= Document excerpt =
______________________________

For now, though, Dash goes to Wally’s behind her back — unwisely, because this is the day Blomfeld decides to show up with his G-men, without a warrant, and attempt to confiscate his equipment (it’s 1984 again, I guess?). Dash hides, and Wally, whose real name is NORBERT!!, puts up a delightfully sassy fight, including using passwords on his files (if you recall, they’re retro now) and having door frames lined with anti-theft induction coils that short-circuit all the devices the second the G-men try to take them outside. Yeah, that’s right, screw you, Big Brother.

Vega and Dash track Gray to 8-VAT, a company that grows real meat synthetically in vats, where he got a delivery job specifically so he can do his after-hours work developing a genetic bioweapon for Memento Mori. They surprise him and he gets away, but with help from the FBI (Vega lets Blake tell Blomfeld about the Memento Mori stuff), they capture him later at Ellen Midoshi’s Steven’s Law rally, where, disguised as one of the decrepit patients she wheels onstage as poster children for the bill, he manages to splash some infected blood on her face — Dash’s exact vision, realized — which basically gives her rapidly accelerating skin cancer that eats pigment and turns her eyes black (“modifying her DNA in real time”) so voters will see how horrific germ-line gene therapy can be, thus preventing the bill from passing.

Back at the station, Dr. Gray explains himself convincingly. He pioneered this research, but when he realized that one wrong move — in his case, one flubbed base gene in one cancerous fly, which turned what should’ve been a cure into a flaw that made fly cancer genetic and wiped out all the flies at Harvard — could literally wipe out humanity, he went into hiding and joined Memento Mori. It’s indeed a secret cabal of scientists — terrorists, perhaps, but it’s all in the name of ensuring human beings don’t engineer themselves extinct, so the label is shaky. (It’s almost like they just got sick of watching dystopian thrillers and wanted to do something about it.)

Throughout the whole interview, Gray’s composure is terrifyingly sane, which I love because these scientists’ rationale and intentions do make perfect moral and logical sense, even if their methods are horrendous — not unlike Blomfeld and his crew, who at their core just want to save American lives but have decided they want to sacrifice three lives, as Blake puts it, in order to save millions. It’s the mark of a believable nemesis, especially in a universe that is by nature unbelievable: problematic as heck, sure, but not insane.

______________________________

= Assignment A =
Please rewrite the part of the episode recap starting at "Vega and Dash" and ending at "bill from passing.", putting "event" in place of "rally".
= Assignment B =
According to the episode recap, what does the company 8-VAT produce?

= Information given =
______________________________

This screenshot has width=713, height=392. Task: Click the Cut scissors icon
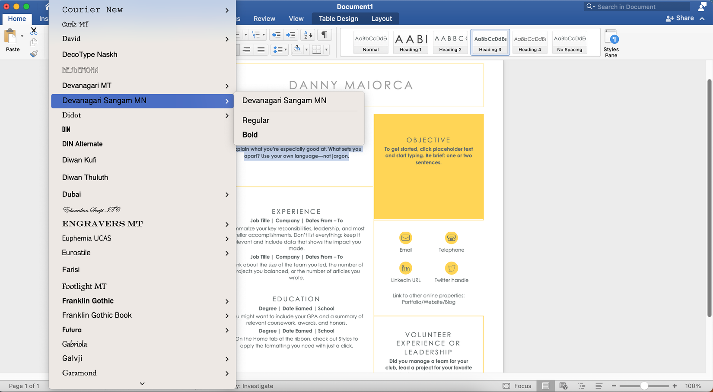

______________________________

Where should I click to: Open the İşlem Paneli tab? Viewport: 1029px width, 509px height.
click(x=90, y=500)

______________________________

= Answer section A =
Vega and Dash track Gray to 8-VAT, a company that grows real meat synthetically in vats, where he got a delivery job specifically so he can do his after-hours work developing a genetic bioweapon for Memento Mori. They surprise him and he gets away, but with help from the FBI (Vega lets Blake tell Blomfeld about the Memento Mori stuff), they capture him later at Ellen Midoshi’s Steven’s Law event, where, disguised as one of the decrepit patients she wheels onstage as poster children for the bill, he manages to splash some infected blood on her face — Dash’s exact vision, realized — which basically gives her rapidly accelerating skin cancer that eats pigment and turns her eyes black (“modifying her DNA in real time”) so voters will see how horrific germ-line gene therapy can be, thus preventing the bill from passing.

= Answer section B =
It grows real meat synthetically in vats.